▸ **Work task**:
Identify every line in the records below that contains the word "computer", and reproduce each one.

Stored items:
::::::
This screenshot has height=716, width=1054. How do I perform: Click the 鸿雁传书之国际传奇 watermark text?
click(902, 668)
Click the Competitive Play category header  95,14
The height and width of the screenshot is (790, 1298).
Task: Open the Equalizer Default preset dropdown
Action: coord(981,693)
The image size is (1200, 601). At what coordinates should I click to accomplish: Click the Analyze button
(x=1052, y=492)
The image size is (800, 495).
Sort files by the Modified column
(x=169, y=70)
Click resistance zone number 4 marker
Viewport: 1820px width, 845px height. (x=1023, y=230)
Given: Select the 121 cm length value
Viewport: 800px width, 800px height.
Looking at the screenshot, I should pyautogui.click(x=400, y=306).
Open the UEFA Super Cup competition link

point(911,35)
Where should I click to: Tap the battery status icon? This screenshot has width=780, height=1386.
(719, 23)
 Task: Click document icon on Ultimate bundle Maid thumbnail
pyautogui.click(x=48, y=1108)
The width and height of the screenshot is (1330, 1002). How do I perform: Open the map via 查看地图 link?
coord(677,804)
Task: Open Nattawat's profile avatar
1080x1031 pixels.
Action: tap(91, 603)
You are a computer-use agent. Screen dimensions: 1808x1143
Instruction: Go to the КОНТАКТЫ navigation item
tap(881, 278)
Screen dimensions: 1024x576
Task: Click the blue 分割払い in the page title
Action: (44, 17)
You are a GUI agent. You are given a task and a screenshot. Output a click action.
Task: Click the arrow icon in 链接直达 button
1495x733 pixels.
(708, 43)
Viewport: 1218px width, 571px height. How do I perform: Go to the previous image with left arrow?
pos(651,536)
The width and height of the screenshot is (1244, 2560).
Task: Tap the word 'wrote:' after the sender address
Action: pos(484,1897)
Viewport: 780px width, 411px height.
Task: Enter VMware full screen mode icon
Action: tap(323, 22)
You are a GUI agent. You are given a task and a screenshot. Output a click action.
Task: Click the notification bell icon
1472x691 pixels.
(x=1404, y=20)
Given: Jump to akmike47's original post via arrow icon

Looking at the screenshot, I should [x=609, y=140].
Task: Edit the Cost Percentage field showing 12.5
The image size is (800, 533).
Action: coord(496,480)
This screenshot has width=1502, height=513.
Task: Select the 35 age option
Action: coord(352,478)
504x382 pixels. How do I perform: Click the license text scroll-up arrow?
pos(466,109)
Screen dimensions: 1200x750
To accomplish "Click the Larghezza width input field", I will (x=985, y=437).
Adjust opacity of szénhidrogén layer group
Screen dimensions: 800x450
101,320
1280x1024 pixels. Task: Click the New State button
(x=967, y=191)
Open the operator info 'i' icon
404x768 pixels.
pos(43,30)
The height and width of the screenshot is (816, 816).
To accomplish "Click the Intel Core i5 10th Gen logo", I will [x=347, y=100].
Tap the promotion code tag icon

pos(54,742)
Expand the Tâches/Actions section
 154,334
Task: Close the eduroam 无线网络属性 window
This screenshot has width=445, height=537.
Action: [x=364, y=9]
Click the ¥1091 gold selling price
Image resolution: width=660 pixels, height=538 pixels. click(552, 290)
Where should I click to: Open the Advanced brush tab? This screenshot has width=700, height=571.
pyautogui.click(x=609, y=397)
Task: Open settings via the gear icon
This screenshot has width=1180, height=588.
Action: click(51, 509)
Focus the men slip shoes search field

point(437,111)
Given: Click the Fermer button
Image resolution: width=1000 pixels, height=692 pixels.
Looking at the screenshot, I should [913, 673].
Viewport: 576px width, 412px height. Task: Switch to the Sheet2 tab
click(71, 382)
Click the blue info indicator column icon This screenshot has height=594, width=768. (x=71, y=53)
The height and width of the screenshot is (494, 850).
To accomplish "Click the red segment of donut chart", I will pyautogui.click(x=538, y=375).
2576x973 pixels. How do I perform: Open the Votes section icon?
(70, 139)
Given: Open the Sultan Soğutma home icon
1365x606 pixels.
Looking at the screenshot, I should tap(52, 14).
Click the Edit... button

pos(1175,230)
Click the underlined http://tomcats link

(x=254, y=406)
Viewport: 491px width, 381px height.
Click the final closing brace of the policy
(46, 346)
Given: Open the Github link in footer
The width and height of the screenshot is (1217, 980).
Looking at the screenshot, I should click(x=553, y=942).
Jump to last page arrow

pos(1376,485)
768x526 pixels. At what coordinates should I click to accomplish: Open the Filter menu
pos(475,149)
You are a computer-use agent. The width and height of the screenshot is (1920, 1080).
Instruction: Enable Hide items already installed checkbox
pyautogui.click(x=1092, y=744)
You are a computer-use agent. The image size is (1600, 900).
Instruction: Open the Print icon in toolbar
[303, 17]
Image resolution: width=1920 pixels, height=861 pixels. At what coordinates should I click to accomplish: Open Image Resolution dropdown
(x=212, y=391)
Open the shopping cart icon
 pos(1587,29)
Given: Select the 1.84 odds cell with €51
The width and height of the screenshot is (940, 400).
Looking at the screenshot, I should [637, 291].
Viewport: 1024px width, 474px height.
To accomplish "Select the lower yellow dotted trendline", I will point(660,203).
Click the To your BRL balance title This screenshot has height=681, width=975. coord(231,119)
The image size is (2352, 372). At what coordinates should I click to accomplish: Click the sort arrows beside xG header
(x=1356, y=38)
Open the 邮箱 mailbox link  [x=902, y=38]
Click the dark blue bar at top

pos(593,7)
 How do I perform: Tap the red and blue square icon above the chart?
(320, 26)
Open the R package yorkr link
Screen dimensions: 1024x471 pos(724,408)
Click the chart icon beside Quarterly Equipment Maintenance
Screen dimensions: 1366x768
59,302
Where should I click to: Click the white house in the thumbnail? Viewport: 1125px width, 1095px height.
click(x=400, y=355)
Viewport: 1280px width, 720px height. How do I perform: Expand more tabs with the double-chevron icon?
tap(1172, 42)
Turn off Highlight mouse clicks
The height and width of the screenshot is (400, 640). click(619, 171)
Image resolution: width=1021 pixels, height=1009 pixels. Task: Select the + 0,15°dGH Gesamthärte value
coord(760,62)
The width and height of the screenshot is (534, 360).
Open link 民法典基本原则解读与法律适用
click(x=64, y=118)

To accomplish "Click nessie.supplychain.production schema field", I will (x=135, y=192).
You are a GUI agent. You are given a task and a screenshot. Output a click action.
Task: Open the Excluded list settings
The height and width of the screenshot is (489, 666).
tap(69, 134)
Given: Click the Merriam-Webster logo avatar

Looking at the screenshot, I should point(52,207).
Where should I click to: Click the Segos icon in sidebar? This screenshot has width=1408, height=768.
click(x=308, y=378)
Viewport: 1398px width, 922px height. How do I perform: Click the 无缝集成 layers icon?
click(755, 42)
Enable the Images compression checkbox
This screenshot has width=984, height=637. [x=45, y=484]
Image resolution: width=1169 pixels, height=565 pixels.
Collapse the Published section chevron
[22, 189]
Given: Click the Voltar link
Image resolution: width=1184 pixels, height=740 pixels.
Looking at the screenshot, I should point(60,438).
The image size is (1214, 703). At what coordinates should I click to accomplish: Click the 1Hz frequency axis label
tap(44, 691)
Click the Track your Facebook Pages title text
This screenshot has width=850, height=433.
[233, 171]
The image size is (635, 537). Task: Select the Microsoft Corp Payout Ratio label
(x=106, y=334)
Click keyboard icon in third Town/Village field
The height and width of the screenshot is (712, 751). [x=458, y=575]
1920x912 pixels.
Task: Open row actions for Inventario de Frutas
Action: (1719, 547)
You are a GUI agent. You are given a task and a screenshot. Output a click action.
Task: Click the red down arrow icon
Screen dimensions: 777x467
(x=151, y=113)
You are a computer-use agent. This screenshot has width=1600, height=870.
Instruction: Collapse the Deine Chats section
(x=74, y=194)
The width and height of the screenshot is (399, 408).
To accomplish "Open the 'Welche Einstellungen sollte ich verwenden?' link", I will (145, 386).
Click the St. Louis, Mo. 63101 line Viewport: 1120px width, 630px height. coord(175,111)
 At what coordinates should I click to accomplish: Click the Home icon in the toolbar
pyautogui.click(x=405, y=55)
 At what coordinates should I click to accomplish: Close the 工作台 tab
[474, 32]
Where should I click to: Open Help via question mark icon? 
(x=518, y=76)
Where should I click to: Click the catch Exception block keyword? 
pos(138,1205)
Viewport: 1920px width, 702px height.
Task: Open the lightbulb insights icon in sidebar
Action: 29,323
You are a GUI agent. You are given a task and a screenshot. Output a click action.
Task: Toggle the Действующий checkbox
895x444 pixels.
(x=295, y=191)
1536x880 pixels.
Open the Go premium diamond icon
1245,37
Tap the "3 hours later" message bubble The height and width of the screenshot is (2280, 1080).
::::::
▸ **Task answer**:
You are a computer-use agent. Screen dimensions: 1808x1143
You are a computer-use agent. The width and height of the screenshot is (1920, 1080).
You are a computer-use agent. The image size is (1600, 900).
You are a computer-use agent. This screenshot has width=1600, height=870.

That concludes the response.